#### EXERCISE REQUIREMENTS:
Below are the records. State how many of their lines hold the word "star", and add nothing else.

#### INPUT DATA:

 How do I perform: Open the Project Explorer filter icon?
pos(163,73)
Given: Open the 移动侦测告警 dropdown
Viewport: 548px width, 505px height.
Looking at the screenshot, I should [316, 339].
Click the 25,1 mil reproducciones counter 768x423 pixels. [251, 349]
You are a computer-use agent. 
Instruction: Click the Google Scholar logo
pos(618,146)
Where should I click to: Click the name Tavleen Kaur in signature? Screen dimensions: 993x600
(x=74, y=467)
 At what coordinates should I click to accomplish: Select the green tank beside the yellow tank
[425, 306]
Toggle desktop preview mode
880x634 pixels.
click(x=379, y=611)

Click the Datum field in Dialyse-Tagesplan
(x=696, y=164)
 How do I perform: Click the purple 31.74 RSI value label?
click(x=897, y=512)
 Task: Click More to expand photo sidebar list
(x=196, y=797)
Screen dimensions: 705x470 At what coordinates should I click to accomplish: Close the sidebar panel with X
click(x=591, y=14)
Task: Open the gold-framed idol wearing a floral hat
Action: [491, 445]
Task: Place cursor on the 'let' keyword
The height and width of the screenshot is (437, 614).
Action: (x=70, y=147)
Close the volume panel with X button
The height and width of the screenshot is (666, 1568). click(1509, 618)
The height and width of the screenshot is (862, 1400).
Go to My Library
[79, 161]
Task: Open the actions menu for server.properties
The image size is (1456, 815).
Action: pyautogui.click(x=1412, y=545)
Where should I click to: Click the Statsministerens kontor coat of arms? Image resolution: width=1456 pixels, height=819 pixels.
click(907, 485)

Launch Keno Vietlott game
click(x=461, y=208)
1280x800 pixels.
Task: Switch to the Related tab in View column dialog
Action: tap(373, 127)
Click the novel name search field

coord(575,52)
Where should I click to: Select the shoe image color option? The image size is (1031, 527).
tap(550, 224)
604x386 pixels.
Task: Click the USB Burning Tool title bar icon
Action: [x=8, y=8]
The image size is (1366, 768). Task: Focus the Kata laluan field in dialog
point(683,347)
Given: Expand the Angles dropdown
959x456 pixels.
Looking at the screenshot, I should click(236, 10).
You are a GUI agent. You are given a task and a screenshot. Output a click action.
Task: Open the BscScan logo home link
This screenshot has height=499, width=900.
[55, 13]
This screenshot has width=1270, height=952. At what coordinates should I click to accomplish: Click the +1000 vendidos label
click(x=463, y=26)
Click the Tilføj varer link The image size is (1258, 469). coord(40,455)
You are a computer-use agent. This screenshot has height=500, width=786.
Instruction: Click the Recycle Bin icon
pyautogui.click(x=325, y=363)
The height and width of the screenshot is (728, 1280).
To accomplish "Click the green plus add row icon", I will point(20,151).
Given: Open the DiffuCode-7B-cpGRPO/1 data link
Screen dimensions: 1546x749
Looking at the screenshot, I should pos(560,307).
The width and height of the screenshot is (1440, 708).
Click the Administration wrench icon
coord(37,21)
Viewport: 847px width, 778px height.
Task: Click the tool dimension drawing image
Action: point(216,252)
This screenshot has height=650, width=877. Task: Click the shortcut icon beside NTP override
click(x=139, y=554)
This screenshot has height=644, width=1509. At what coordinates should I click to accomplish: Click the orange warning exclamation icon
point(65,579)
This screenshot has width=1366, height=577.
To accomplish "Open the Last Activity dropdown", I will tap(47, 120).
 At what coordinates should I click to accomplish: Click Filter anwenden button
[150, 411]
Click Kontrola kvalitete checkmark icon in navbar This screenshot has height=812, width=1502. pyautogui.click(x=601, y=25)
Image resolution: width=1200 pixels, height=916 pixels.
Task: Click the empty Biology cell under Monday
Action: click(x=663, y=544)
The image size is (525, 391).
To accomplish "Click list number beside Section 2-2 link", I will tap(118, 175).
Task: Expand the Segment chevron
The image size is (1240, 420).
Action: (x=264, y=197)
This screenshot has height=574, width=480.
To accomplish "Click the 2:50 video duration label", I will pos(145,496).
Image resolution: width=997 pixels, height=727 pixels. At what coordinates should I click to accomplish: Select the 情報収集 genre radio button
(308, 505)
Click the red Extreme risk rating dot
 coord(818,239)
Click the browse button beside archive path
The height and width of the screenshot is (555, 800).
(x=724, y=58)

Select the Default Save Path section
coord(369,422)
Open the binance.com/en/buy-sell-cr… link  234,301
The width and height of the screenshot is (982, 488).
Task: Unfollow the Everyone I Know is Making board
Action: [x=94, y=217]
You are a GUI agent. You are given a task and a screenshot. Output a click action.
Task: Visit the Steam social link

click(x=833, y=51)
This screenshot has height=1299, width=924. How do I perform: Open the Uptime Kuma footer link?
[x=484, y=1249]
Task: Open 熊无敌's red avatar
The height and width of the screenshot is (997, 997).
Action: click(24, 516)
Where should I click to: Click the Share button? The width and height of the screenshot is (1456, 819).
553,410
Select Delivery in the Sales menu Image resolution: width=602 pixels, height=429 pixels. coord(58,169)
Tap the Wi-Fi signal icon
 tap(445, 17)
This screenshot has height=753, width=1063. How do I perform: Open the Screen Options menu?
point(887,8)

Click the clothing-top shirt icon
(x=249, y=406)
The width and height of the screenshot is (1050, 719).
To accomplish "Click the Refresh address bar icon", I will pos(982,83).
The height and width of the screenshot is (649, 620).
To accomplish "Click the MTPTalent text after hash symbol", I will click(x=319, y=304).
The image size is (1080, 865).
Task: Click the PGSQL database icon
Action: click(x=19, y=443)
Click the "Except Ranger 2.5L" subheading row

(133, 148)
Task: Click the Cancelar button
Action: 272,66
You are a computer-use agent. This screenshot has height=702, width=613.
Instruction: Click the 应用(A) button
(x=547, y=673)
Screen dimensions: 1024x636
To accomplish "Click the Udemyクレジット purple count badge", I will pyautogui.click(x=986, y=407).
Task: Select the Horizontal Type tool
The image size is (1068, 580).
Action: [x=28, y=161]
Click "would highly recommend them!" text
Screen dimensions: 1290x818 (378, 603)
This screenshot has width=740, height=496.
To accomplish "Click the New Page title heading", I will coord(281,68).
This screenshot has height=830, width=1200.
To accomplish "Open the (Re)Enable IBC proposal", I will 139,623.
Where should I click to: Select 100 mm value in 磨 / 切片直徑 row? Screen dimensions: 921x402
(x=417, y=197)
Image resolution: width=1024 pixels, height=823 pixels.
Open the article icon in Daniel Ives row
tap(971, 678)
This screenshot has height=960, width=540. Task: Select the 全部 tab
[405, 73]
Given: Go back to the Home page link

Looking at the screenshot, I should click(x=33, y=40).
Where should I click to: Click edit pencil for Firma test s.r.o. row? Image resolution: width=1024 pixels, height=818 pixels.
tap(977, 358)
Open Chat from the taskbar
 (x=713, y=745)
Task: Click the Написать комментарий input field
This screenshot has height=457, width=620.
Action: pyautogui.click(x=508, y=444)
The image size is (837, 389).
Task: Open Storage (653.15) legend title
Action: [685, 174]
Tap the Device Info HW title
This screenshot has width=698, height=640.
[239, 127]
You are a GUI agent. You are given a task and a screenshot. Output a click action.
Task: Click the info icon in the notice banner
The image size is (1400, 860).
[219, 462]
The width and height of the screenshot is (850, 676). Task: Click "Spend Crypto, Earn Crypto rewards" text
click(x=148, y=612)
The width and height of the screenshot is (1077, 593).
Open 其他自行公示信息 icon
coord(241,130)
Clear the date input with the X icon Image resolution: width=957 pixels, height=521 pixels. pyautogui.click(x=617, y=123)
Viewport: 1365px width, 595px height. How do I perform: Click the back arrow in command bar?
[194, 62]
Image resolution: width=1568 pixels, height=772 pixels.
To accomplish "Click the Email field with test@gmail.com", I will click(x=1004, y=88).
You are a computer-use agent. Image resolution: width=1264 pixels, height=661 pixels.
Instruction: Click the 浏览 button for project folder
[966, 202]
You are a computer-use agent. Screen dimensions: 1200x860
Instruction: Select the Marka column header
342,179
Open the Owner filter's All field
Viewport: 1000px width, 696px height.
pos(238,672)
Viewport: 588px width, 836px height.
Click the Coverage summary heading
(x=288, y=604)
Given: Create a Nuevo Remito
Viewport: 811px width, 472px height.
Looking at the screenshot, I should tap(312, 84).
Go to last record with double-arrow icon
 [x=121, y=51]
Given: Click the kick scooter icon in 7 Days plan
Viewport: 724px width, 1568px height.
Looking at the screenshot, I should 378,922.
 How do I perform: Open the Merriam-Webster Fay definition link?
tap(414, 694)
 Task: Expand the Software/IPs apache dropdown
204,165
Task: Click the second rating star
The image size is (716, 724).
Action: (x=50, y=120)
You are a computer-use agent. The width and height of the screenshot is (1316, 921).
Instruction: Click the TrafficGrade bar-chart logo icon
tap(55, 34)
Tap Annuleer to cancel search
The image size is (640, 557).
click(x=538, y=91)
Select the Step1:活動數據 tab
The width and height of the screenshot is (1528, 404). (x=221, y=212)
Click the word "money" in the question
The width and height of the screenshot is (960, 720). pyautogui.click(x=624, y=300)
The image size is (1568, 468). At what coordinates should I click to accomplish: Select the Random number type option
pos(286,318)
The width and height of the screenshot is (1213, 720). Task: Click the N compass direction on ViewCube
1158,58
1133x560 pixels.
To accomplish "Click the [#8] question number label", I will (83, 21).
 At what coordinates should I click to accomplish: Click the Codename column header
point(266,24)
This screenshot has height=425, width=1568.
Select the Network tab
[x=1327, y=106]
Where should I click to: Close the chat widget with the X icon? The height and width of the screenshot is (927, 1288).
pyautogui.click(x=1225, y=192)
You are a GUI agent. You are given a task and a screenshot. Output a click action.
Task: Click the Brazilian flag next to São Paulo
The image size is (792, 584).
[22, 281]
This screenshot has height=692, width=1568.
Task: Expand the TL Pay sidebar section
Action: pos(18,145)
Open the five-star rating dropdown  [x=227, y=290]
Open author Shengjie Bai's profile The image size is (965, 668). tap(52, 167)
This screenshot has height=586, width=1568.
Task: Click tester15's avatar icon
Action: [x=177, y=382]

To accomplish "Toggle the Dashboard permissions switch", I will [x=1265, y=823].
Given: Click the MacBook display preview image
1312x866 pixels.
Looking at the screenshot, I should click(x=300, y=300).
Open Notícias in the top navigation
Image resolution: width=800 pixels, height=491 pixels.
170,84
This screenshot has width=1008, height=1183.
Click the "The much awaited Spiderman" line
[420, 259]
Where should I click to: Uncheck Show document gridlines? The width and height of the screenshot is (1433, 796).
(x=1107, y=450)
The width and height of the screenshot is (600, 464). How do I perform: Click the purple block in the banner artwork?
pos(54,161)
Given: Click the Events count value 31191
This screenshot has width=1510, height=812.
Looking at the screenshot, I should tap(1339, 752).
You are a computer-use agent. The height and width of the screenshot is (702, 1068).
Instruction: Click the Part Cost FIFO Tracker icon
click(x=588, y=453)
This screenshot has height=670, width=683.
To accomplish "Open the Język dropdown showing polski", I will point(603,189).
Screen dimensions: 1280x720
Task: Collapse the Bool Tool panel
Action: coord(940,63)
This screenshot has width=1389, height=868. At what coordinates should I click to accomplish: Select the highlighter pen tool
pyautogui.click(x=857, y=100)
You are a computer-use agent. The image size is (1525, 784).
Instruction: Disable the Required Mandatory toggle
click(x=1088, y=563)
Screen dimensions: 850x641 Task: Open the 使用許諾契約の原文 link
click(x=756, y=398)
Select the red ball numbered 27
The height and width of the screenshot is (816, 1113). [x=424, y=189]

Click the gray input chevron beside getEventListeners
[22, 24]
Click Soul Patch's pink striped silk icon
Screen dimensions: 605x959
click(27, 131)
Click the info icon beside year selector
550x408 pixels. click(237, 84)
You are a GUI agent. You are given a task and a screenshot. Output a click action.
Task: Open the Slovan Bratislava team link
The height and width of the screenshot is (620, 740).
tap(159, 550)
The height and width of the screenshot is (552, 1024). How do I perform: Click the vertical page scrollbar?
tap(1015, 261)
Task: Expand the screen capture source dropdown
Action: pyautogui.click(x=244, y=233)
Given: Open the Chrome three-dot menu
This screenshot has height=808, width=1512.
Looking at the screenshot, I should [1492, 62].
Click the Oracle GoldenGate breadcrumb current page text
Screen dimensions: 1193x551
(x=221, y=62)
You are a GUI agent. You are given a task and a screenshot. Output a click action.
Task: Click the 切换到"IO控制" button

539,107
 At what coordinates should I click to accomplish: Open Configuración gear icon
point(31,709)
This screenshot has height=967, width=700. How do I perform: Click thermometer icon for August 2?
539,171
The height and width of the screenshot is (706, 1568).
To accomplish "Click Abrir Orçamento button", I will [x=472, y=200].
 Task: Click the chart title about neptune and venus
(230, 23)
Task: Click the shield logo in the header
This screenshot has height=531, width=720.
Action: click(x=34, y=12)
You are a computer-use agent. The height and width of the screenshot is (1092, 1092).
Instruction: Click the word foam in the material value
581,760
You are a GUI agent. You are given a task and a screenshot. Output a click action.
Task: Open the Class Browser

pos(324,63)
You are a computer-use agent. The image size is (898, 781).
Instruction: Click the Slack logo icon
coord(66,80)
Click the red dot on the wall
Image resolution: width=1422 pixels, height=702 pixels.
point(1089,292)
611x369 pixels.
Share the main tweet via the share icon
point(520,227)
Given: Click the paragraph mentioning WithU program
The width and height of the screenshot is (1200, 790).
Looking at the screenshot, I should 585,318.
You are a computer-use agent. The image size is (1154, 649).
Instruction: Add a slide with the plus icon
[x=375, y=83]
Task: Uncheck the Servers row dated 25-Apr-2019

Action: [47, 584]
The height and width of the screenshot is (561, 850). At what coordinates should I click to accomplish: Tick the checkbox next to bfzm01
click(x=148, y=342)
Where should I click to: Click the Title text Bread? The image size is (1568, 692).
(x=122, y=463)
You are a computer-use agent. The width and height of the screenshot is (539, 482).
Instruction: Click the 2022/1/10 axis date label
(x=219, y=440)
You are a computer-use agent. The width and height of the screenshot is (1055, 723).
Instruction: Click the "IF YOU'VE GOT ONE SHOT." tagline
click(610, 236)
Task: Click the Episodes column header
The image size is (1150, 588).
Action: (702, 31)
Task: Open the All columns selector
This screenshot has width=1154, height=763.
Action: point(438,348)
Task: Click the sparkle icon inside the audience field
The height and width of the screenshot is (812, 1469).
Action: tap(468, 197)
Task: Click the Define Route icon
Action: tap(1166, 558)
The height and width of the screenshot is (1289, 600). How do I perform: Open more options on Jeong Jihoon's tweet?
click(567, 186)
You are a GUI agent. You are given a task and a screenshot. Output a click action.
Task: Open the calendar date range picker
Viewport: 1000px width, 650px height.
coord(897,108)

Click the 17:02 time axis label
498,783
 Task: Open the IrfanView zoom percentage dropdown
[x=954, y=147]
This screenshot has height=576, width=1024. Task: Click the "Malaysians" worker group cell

#### EXPECTED OUTPUT:
2